_Given records_
● ● ● ● ●

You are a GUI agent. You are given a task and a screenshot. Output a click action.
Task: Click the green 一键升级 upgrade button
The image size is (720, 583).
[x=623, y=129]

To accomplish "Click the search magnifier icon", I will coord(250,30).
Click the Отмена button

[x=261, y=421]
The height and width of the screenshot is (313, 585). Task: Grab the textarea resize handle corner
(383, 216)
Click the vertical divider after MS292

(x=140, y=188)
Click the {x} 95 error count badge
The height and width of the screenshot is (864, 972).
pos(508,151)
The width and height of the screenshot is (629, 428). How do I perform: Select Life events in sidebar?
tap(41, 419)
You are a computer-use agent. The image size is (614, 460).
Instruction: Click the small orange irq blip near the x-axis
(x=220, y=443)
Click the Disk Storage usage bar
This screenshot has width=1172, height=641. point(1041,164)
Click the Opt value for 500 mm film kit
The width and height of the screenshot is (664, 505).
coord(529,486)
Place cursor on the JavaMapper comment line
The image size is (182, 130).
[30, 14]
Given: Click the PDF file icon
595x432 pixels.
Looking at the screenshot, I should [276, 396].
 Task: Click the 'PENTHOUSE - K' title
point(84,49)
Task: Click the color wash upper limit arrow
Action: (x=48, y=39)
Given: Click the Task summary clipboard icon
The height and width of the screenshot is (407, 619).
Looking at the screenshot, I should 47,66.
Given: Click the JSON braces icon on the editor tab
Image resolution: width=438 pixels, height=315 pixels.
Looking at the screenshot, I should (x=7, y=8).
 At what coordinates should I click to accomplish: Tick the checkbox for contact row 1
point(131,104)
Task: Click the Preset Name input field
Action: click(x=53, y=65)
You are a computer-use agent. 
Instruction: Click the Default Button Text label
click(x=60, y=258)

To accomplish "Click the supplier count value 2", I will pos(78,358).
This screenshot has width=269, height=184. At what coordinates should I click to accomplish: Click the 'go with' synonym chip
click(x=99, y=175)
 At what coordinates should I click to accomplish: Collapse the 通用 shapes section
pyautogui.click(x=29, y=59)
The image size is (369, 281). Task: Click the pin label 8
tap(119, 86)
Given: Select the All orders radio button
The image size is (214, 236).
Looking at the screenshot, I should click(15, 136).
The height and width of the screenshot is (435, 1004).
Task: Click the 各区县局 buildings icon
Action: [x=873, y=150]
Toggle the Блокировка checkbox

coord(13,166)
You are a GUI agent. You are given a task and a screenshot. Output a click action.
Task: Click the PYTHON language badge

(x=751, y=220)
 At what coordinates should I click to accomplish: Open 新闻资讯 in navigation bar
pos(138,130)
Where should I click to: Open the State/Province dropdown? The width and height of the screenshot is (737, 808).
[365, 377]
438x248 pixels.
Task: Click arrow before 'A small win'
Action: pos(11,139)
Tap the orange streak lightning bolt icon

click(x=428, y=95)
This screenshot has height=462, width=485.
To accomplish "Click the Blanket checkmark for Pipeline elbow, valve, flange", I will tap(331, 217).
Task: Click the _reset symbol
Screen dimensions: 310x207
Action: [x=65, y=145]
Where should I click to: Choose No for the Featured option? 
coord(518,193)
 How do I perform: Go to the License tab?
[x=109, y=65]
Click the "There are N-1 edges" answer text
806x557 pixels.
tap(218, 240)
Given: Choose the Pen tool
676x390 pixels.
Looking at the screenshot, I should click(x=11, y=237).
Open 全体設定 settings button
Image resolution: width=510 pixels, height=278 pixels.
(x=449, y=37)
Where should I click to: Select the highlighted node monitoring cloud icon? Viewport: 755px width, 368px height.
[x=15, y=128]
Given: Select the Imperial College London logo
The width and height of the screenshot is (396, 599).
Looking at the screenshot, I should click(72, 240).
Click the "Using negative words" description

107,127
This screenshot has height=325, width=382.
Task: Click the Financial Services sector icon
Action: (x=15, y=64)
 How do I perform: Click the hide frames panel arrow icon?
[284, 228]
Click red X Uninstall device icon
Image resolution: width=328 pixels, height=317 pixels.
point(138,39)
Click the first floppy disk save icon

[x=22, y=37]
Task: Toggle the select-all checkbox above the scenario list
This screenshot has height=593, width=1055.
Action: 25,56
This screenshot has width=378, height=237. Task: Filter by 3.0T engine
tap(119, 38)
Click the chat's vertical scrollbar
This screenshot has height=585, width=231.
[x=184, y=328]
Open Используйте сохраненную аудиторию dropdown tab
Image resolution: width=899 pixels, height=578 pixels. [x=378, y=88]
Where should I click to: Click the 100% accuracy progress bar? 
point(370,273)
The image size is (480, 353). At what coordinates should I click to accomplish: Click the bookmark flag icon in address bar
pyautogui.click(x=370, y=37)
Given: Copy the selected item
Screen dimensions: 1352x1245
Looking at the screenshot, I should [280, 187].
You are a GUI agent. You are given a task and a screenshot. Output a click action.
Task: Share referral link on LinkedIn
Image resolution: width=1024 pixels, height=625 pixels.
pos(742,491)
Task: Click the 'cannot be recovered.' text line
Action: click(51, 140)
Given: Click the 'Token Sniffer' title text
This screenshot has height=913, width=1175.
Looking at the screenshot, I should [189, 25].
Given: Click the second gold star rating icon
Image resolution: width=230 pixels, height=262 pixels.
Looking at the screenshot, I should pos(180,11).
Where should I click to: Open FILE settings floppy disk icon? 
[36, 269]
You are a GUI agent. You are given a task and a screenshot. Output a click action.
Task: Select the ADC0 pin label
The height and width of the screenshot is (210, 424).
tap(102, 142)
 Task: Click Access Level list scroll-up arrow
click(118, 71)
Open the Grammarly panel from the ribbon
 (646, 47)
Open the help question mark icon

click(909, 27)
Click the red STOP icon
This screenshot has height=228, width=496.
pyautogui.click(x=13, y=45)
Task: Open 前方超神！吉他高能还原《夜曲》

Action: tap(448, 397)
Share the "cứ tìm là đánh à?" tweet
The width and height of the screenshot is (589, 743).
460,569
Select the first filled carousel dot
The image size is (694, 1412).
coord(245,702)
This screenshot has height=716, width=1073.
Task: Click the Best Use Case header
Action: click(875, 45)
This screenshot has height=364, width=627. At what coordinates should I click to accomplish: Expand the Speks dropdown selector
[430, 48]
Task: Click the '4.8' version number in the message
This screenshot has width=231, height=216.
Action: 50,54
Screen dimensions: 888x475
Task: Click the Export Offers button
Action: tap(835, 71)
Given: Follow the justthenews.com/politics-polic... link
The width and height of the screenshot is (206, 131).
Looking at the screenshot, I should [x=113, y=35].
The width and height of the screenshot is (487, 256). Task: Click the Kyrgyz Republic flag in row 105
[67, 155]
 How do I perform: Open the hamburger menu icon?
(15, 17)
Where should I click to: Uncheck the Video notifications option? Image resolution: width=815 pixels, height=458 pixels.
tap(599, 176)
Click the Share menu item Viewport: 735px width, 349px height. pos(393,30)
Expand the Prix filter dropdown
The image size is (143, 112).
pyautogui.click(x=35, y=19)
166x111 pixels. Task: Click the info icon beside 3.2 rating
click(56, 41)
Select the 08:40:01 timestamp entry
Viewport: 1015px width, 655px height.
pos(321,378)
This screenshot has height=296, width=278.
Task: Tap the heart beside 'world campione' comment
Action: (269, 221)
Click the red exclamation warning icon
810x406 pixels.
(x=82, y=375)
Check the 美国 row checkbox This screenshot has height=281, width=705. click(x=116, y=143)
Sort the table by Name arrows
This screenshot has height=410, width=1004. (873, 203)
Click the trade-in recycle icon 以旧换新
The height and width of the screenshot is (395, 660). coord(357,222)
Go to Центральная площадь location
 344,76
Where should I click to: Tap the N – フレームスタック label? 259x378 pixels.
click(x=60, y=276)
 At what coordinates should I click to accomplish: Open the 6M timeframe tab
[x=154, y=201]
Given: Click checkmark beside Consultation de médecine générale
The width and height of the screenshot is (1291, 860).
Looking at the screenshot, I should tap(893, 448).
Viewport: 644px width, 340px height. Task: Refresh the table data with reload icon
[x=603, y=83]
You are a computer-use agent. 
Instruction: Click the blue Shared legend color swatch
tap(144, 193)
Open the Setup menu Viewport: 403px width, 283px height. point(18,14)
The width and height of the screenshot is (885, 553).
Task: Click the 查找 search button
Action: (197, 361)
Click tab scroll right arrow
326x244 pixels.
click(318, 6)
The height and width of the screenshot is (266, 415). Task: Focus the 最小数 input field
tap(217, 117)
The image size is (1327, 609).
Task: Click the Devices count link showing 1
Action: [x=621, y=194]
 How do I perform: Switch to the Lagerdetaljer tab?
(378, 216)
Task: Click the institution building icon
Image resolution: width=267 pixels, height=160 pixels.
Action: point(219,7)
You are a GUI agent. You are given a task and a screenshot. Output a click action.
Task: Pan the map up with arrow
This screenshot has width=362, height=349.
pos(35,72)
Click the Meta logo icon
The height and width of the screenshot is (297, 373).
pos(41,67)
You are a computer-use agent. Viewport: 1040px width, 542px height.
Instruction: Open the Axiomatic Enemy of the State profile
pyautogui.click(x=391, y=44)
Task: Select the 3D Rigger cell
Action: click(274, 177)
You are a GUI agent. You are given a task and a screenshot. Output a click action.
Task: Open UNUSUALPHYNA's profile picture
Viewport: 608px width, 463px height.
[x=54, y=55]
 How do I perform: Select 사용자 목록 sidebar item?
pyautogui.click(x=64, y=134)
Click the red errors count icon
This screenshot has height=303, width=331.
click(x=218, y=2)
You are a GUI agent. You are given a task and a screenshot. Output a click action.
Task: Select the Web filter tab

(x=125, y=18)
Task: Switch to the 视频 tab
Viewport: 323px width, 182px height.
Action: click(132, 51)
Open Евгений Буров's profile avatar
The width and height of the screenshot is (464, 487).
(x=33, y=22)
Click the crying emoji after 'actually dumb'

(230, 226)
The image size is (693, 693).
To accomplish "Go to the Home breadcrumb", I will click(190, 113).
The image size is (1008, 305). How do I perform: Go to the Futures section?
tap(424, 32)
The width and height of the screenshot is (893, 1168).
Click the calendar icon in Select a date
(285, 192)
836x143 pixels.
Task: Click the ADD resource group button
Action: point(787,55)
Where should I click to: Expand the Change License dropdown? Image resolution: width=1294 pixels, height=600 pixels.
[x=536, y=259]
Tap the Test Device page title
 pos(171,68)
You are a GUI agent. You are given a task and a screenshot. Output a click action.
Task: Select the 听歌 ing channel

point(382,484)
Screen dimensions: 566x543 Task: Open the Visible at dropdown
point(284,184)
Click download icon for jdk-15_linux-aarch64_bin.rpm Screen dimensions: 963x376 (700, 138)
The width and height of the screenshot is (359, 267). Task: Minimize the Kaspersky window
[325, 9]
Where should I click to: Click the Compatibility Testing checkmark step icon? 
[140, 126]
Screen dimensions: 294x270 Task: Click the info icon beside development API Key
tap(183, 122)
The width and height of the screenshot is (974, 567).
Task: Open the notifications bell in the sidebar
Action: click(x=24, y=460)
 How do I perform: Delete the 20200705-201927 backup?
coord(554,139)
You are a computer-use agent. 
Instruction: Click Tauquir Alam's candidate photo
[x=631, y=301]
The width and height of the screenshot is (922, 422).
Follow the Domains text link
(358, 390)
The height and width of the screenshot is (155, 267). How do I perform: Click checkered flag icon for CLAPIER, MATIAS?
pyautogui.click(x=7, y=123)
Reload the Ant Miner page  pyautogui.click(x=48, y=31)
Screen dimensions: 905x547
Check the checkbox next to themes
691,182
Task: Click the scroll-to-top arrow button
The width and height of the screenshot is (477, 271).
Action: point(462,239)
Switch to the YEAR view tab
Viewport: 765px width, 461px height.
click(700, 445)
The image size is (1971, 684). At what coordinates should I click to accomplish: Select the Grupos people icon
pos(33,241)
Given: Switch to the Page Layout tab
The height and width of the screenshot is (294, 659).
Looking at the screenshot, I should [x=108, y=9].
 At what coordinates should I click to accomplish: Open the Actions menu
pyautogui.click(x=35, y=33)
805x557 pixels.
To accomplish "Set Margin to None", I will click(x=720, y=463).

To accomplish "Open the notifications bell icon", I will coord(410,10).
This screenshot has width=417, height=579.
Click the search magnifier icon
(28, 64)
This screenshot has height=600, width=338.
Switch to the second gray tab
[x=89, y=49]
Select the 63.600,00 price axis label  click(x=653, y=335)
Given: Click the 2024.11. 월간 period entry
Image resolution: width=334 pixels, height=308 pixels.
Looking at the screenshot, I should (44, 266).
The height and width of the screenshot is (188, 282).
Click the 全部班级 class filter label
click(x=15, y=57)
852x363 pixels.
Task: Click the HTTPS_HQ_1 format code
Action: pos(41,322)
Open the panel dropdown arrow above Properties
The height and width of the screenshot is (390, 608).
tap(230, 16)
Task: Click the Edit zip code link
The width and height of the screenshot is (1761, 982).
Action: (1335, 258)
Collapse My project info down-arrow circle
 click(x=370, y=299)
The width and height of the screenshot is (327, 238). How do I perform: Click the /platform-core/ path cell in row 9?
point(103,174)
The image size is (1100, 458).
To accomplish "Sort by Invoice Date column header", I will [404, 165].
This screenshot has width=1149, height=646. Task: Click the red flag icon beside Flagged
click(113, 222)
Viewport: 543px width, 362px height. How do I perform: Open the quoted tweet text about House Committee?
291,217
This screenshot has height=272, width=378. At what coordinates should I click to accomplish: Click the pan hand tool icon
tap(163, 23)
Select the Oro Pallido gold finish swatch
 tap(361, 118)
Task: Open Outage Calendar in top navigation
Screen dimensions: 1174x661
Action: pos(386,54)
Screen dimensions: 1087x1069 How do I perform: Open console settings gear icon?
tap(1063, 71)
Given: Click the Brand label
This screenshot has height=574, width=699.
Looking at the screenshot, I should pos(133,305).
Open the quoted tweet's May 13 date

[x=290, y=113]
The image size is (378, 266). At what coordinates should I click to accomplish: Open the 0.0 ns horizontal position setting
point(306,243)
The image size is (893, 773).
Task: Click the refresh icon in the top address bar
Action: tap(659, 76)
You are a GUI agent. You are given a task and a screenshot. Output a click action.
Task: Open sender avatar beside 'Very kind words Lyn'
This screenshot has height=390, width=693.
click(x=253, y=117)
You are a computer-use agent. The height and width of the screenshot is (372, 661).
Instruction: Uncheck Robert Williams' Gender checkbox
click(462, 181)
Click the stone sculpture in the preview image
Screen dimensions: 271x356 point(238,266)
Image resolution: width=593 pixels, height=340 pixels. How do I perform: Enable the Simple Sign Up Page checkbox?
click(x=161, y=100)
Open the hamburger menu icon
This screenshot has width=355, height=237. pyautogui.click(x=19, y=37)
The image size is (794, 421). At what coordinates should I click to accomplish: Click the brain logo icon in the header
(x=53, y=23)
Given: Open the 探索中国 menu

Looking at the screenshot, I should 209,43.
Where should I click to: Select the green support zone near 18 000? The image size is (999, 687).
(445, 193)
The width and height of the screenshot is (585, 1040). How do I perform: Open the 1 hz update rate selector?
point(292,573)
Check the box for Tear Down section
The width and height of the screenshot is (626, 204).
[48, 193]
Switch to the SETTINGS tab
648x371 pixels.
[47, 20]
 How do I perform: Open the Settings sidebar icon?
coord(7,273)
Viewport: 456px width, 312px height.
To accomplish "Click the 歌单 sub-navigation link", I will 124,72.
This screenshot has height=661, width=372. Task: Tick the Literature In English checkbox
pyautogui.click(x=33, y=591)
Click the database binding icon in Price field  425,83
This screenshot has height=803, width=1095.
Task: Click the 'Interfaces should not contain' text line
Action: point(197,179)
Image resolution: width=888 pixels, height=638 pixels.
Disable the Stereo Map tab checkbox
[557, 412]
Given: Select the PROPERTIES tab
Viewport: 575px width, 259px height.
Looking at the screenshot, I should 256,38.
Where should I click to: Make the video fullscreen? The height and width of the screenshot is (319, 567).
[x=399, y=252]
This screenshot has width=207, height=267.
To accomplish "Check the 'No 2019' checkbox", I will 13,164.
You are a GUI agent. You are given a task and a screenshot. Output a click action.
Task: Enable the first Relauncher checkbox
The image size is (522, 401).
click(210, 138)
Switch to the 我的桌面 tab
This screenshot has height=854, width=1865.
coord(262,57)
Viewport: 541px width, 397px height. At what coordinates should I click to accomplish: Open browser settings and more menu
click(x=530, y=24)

● ● ● ● ●

_Work to be completed_
Give back precisely the lines above that start at the line containing "The width and height of the screenshot is (922, 422)." and end at the line containing "Switch to the YEAR view tab", inclusive. No other lines belong in the output.

_Response to the exercise_
The width and height of the screenshot is (922, 422).
Follow the Domains text link
(358, 390)
The height and width of the screenshot is (155, 267). How do I perform: Click checkered flag icon for CLAPIER, MATIAS?
pyautogui.click(x=7, y=123)
Reload the Ant Miner page  pyautogui.click(x=48, y=31)
Screen dimensions: 905x547
Check the checkbox next to themes
691,182
Task: Click the scroll-to-top arrow button
The width and height of the screenshot is (477, 271).
Action: point(462,239)
Switch to the YEAR view tab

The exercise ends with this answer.